German enterprises listen particularly closely to what the Pirates have to say when it comes to the protection of intellectual property. The Pirates are in favor of free copy and usage, and reject patents as "limiting common welfare in an artificial way."
That's not something that business representatives agree with, according to Achim Dercks, deputy CEO of the Association of German Chambers of Industry and Commerce (DIHK). But he's still not worried that patent protection in Germany could be in danger.
"The Pirates won't be able to reject patents per se for long," Dercks says. "After talking to experts, they will understand that this is how it works: Our economic system is based on the idea that investment in new products pays off because they are protected by patents for a while."
Lots to learn yet
Bernhard Rohleder of Bitkom uses a similar line of argument. He says the Pirates still have a lot to learn in the area of patent rights. In their party platform they warn of introducing patents for software, for instance. But Rohleder points out that such patents have long been banned by law.
The Pirates' idea that everything online should be made available for free is not something that Rohleder believes in either.
"I think I have to create awareness with the Pirates party that the Internet and all its content don't just appear from nowhere," he says, "but that it's something which has to be built. They also have to understand that the online sectors are an industry that needs a supporting political framework, in order to be successful. Only then can these sectors properly provide their services online, and only then can they create jobs."
Rohleder is actively looking for dialogue with representatives of the Pirate Party in order to raise their awareness of business interests. Bitkom has already established a constructive exchange with some party representatives, he says.
That's far more than what DIHK has reached so far. There have been early talks, but no official contacts yet.
"Where there is no dialogue, it's hard to exchange views about certain topics," says DIHK's Achim Dercks.
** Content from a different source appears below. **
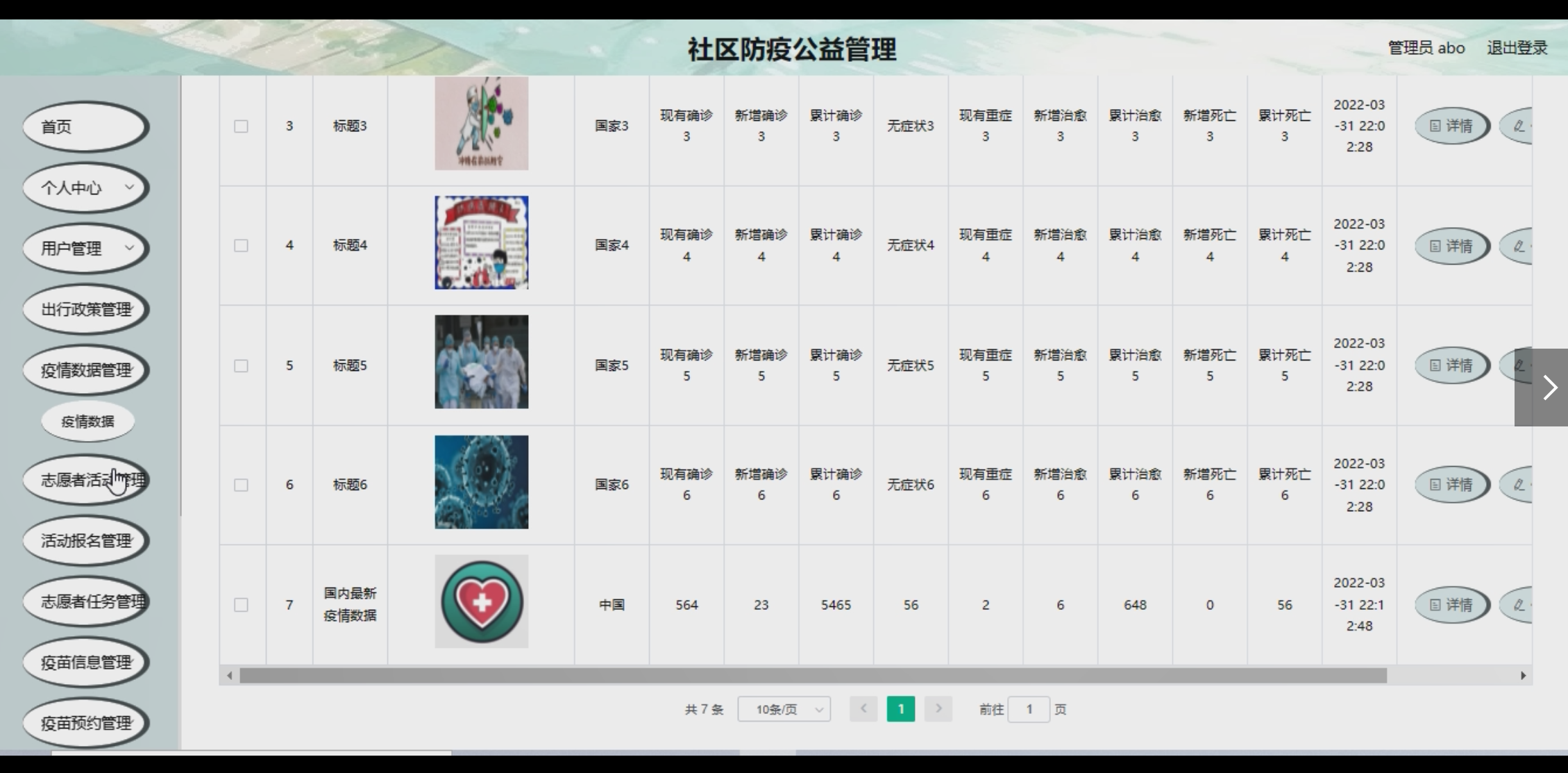Click edit pencil icon for row 3
Screen dimensions: 1568x773
pos(1519,126)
Dercks hopes that the Pirates' upcoming federal party congress will provide the framework to establish a general orientation in the most crucial areas of economic policy, especially taxation policy, "so that we can enter into a content-related debate."
Wait and see
The German Association of Industry (BDI) has not been in touch with the Pirates at all yet.
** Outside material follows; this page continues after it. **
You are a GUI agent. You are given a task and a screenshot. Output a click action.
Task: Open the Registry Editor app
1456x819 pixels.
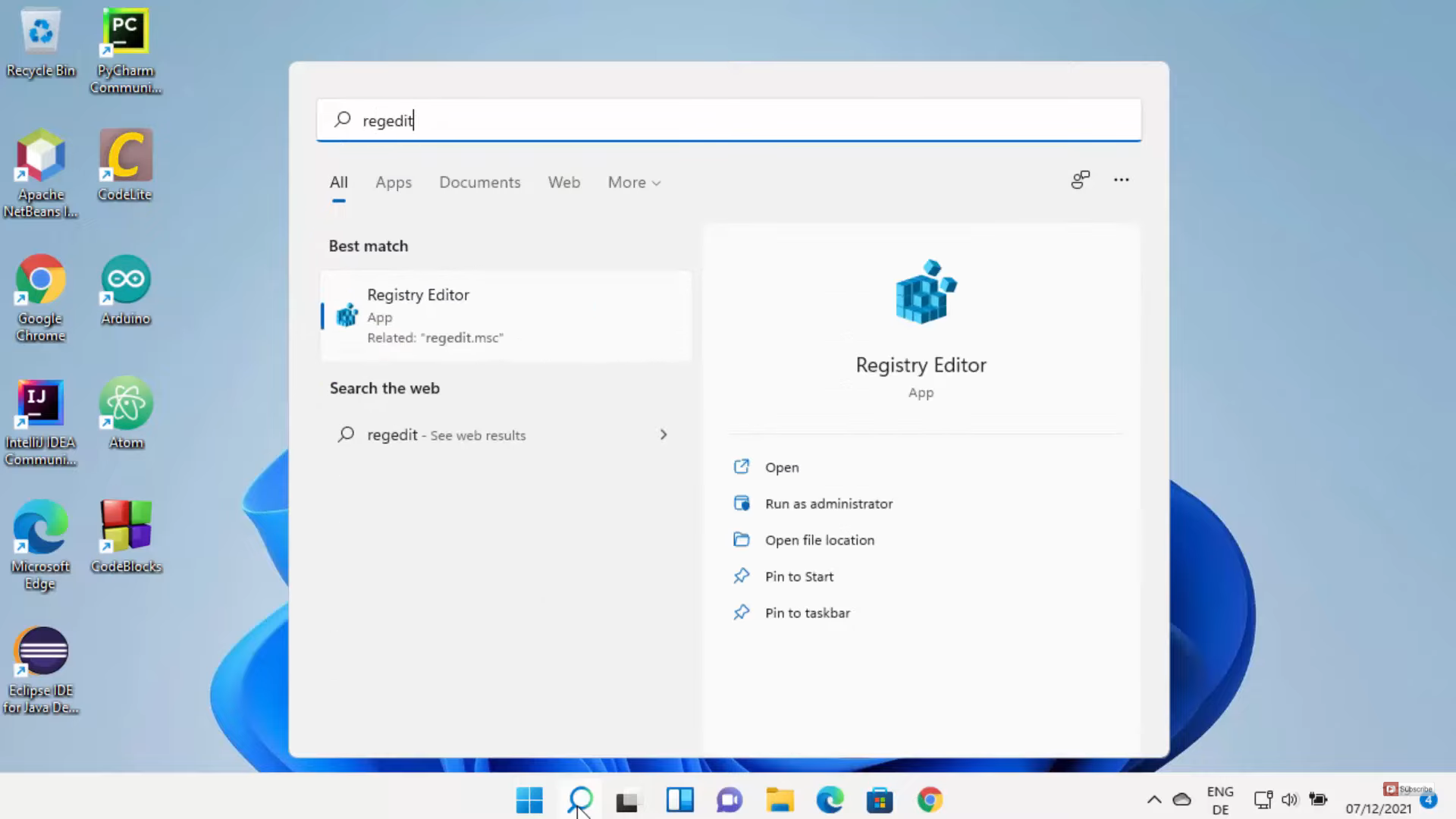[781, 467]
"We're carefully monitoring the phenomenon and the party's increasing success," says a spokesperson, but that's it – no further official statement from BDI.
The association and the party don't have much in common, to say the least. Bitkom's CEO Rohleder says that BDI is having a hard time dealing with the Pirates because they're "not likely to become an economic interest party any time soon."
And still, Bitkom's Rohleder points out that his association is glad the Pirates exist. With relatively little effort, he says, they managed to get considerable attention for topics that determine how the economy, society, and politics will evolve.
"With their success at various elections, the Pirates have managed to give a wake up call to all the established and traditional parties," he says. "These topics are now on the agenda of all parties, and they give them the attention they deserve."
Chambers of Commerce in focus
But what is true for the politics of the Internet is not necessarily true for other parts of the party platform, at least not in the eyes of business representatives. The Pirates are calling for the “abolition of forced membership in chambers or associations like the Chamber of Industry and Commerce (IHK) or the Chamber of Agriculture and Small Trade.” This goal doesn't apply to lawyers, notaries and doctors, say the Pirates.
Of course, Dercks of DIHK takes a completely different view.
"We must say that we do look forward to entering into discussion, because everybody who is a member of such a chamber is obliged by law to have proof that it actually makes sense for him or her to be a member."
So far, Dercks adds, DIHK have managed to win over all parties. "There are representatives of some of the occupation groups among the Pirates themselves. And interestingly, they are exempt from the planned abolition of chamber membership."
That, says Dercks, is also part of the truth that needs to be told.